The core of vera is a collection of `Django
models <https://docs.djangoproject.com/en/1.7/topics/db/models/>`__ that
describe the various components of the ERAV data model. There are four
primary models (ERAV) and three auxilary models, for a total of seven
models. The mapping from vera models to their ERAV conceptual
equivalents is below:

+---------------------+-------------------+
| vera model | ERAV equivalent |
+=====================+===================+
| **``Event``** | *Entity* |
+---------------------+-------------------+
| ``Site`` | - |
+---------------------+-------------------+
| **``Report``** | *Record* |
+---------------------+-------------------+
| ``ReportStatus`` | - |
+---------------------+-------------------+
| **``Parameter``** | *Attribute* |
+---------------------+-------------------+
| **``Result``** | *Value* |
+---------------------+-------------------+
| ``EventResult`` | - |
+---------------------+-------------------+

The vera models are all
`swappable <https://github.com/wq/django-swappable-models>`__, which
means they can be subclassed and extended without breaking the foreign
key relationships needed by the ERAV model. For example, to customize
the ``Event`` model, subclass ``BaseEvent`` and update your
``settings.py``:

.. code:: python

# myapp/models.py
from django.db import models
from vera.models import BaseEvent

class Event(BaseEvent):
date = models.DateTimeField()
type = models.CharField()

.. code:: python

# settings.py
WQ_EVENT_MODEL = "myapp.Event"

Each of the seven models are described in detail below.

``Event``
---------

The ``Event`` model corresponds to the *Entity* in the ERAV data model.
``Event`` represents a time series of monitoring events. For example,
each visit a volunteer makes to an observation site could be called an
``Event``. The ``Event`` model does not contain any metadata about the
digital record describing the event. This information is in the
``Report`` model, discussed below.

At a minimum, an Event instance has a ``site`` reference (see below) and
an event ``date``, which might be either a date or a full date and time,
depending on project needs. The default implementation assumes a date
without time. A custom ``date`` field and additional attributes can be
configured by extending ``BaseEvent`` and swapping out ``Event`` via the
``WQ_EVENT_MODEL`` setting. Note that if ``Event`` is swapped out,
``EventResult`` should be as well.

``Site``
--------

The ``Site`` model represents the location where an event occured. It is
not strictly a part of the original ERAV definition but is a natural
extension. In the default implementation, ``Site`` simply contains
``latitude`` and ``longitude`` fields.
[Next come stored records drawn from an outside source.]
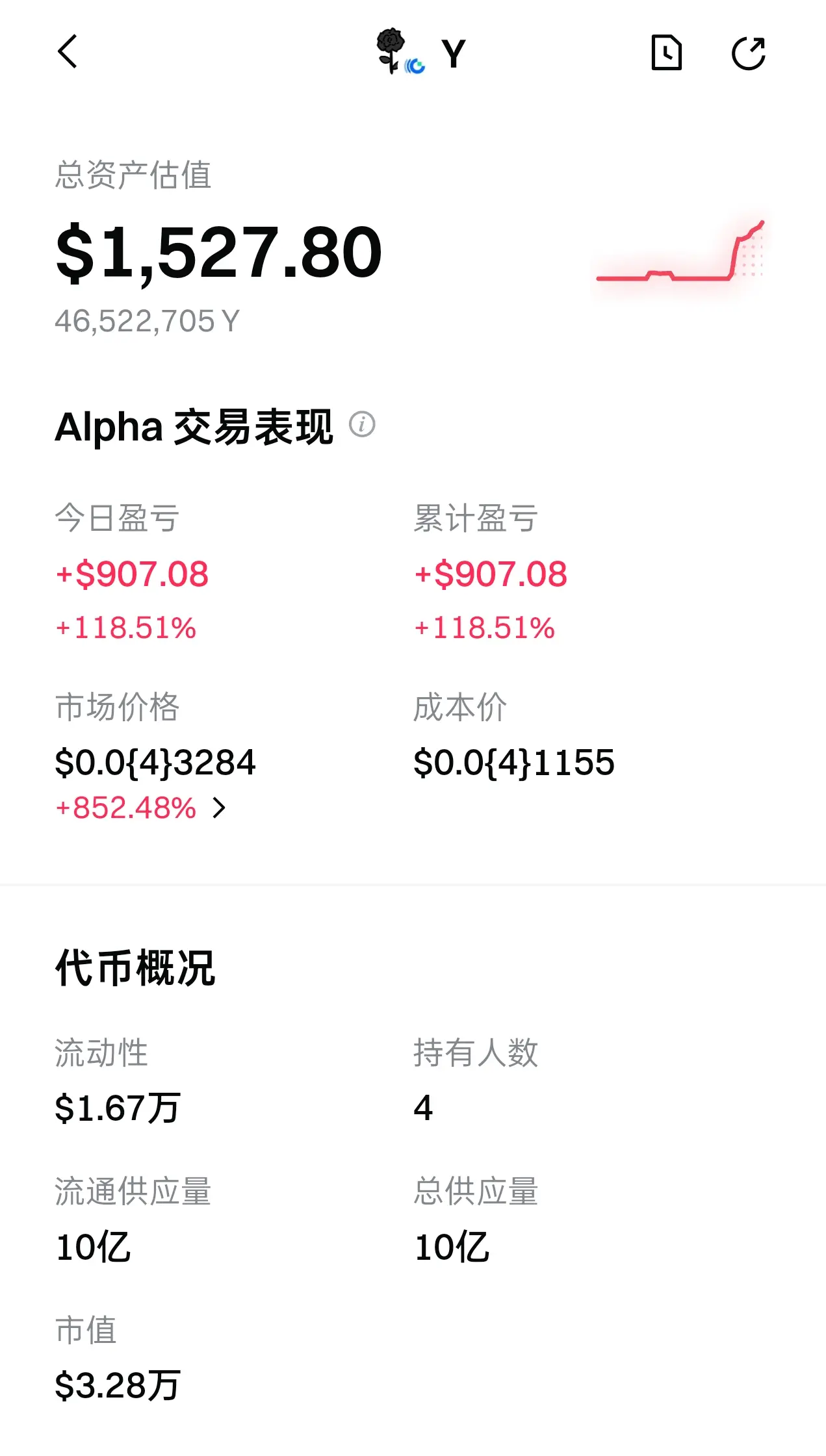Expand the chevron beside +852.48%
The width and height of the screenshot is (826, 1456).
coord(220,808)
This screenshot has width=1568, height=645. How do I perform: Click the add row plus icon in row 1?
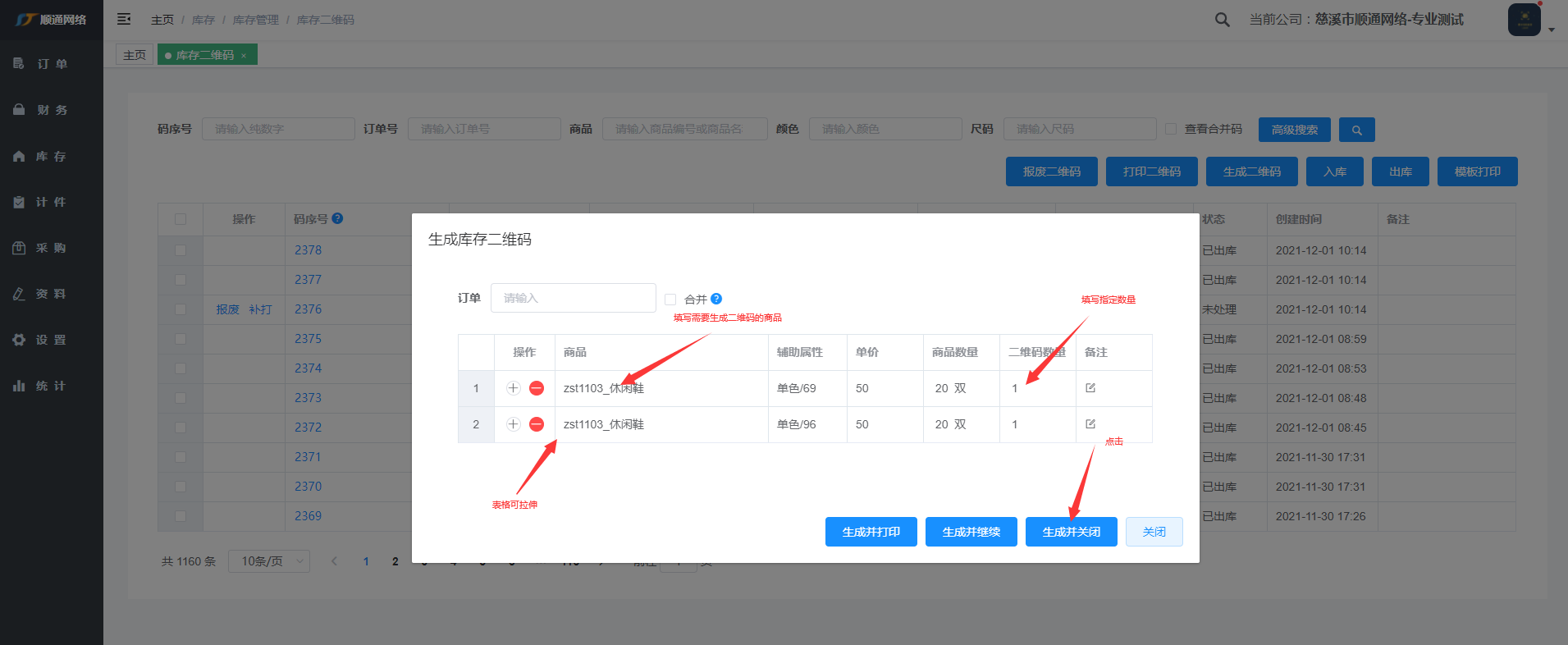coord(514,388)

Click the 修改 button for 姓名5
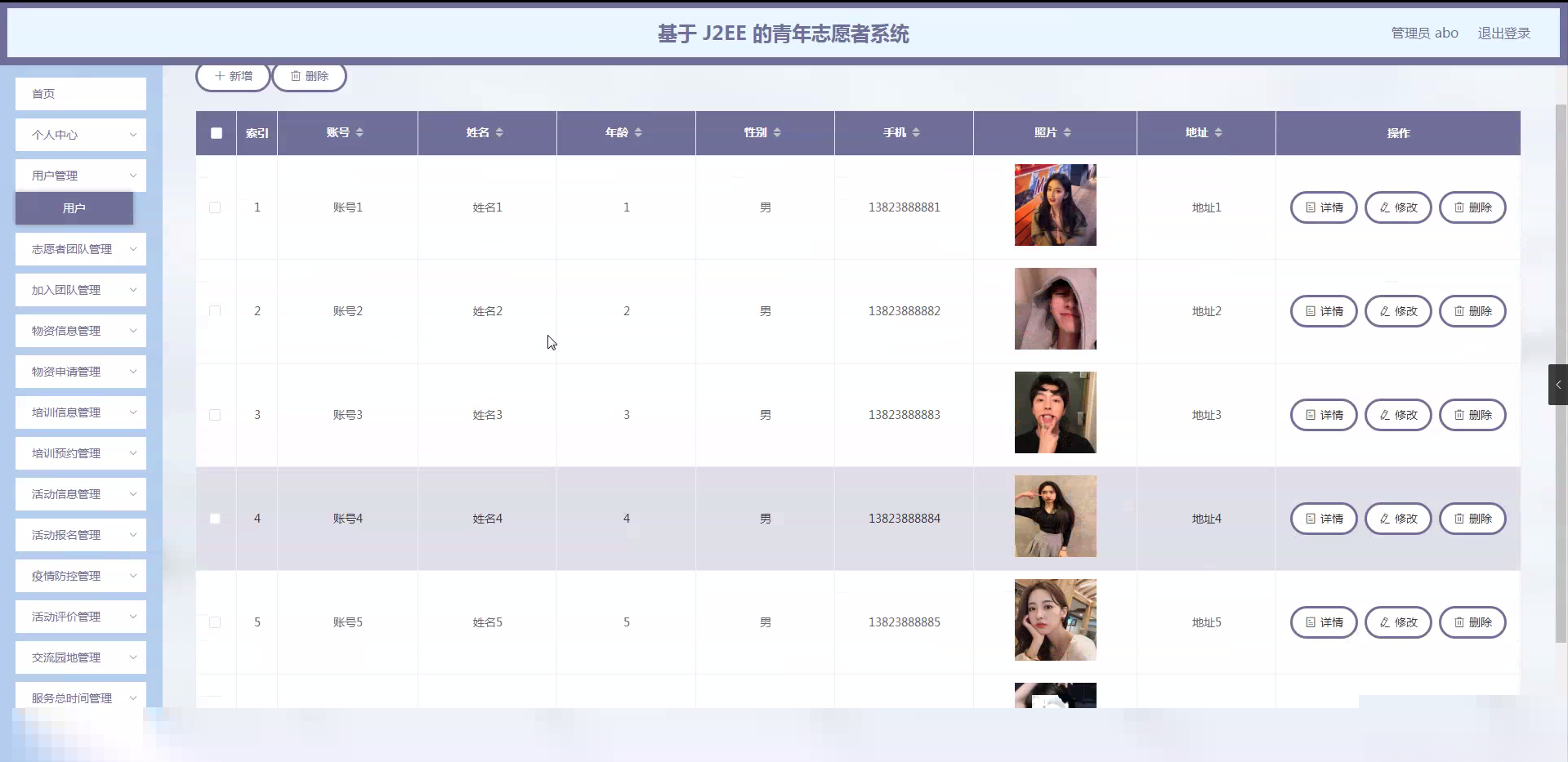click(x=1398, y=622)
In practice, ``Site`` is often
swapped out for a version with
`identify <https://wq.io/docs/identify>`__ support, to facilitate
management of site identifiers assigned by the project or by third
parties.

.. code:: python

# myapp/models.py
from django.db import models
from vera.models import BaseSite

class Site(models.IdentifiedModel, models.LocatedModel, BaseSite):
pass

.. code:: python

# settings.py
WQ_SITE_MODEL = "myapp.Site"

All site instances have a ``valid_events`` property that returns all of
the event instances that contain at least one valid report.

``Report``
----------

The ``Report`` model corresponds to the *Record* in the ERAV data model.
``Report`` tracks the provenance metadata about the ``Event``, e.g. who
entered it, when it was entered, etc. Depending on when and how data is
entered, there can be multiple ``Reports`` describing the same event.
The status of each of these reports is tracked separately.

At a minimum, ``Report`` instances have an ``event`` attribute, a
``status`` attribute (see below), a ``user`` attribute, and an
``entered`` timestamp. ``user`` and ``entered`` are set automatically
when a report is created via the `REST
API <https://wq.io/docs/about-rest>`__. Additional attributes can be
added by extending ``BaseReport`` and swapping out ``Report`` via the
``WQ_REPORT_MODEL`` setting. Note that the ``Report`` model contains
only provenance metadata and no information about the event itself - the
``Event`` model should contain that information.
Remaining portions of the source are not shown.